Proper academic research often employs the quantitative survey method. This methodology differs from explicit ethnography in that it is more rationalized and quantitative in nature, and primarily seeks to answer research questions through the proposition that scientific research cannot be proposed without substantive or grounded data to back it up. This makes the use of statistical information very popular with other type theorists, but getting statistics on the future is difficult, and therefore this is another appropriate reason for academic research to be covered in a quantitative manner, rather than grounded theory or qualitative methods. This will still have facets of scientific inquiry however, which relies on hypothesis testing, verification techniques, and quantitative forms of analysis. As Robson implies through the categorical division of validity issues in research, the categorization or coding process is just as important as the research itself in many cases: "Literature discussing similar findings is important as well because it ties together underlying similarities in phenomena normally not associated with each other. The result is often a theory with stronger internal validity, wider generalizability, and higher conceptual level". The stronger the validity of the question, the stronger the process will be in eventuality in terms of producing definite results.

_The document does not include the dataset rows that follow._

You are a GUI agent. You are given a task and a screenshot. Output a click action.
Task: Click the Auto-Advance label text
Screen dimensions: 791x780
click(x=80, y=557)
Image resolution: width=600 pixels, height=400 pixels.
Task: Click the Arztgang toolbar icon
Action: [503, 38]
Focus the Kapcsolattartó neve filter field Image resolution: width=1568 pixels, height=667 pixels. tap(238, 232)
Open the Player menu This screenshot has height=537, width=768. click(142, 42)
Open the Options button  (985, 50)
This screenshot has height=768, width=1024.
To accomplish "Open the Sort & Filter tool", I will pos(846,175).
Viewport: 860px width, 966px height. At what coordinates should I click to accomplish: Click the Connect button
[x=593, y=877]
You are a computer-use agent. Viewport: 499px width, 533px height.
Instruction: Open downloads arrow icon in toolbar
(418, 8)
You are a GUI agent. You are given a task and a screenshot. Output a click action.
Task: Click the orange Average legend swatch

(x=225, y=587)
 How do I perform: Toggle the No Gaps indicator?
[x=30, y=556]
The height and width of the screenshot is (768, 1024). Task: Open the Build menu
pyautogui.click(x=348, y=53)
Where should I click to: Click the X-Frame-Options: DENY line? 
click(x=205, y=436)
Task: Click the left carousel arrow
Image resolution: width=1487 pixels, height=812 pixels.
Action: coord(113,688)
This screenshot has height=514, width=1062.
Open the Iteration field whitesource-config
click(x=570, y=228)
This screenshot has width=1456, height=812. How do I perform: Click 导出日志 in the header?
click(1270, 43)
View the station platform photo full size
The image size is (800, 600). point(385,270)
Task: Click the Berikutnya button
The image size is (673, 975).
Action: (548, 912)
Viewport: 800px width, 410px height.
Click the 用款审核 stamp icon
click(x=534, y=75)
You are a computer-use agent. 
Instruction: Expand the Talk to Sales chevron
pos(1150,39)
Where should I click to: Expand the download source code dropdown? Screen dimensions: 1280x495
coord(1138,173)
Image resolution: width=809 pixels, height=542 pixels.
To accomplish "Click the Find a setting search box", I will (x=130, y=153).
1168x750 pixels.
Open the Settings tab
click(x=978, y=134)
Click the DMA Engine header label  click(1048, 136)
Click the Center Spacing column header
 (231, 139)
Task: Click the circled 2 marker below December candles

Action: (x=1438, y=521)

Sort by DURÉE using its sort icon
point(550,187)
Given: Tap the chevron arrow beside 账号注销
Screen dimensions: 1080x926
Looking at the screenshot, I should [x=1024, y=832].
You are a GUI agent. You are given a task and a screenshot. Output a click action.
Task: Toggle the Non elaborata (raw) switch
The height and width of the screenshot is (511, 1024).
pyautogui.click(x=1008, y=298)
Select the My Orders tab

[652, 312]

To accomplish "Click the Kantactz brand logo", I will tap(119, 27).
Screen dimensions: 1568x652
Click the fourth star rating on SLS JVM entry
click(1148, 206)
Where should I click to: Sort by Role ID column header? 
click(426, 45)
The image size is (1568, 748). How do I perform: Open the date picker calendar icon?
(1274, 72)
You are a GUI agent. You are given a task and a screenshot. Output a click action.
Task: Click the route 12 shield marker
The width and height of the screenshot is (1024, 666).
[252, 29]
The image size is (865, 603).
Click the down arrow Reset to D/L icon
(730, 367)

Academic research may be interested in producing empirical data than attitudes and beliefs, but it all depends on the academic discipline. It may be better to do another type of assessment measure, but it also may behoove academic researchers to use quantitative methods, because these types of designs are more rigid, but they also offer researchers results that are often more solid and considered to be more scientifically credible. In some cases, researchers using more qualitative designs do not even want to be considered part of the scientific process. Research design defined generally is the form or framework the experimenter uses to get the results of the study. There are many different kinds of research designs, both qualitative and quantitative, and flexible designs represent qualitative for the most part, whereas fixed designs represent quantitative type studies.
Fixed research designs serve the purpose of showing causal motivations, observing present conditions and longitudinal comparisons, and establishing relationships with evidence from a sample size that is generally large or, in some cases, deferred to a larger statistical research body.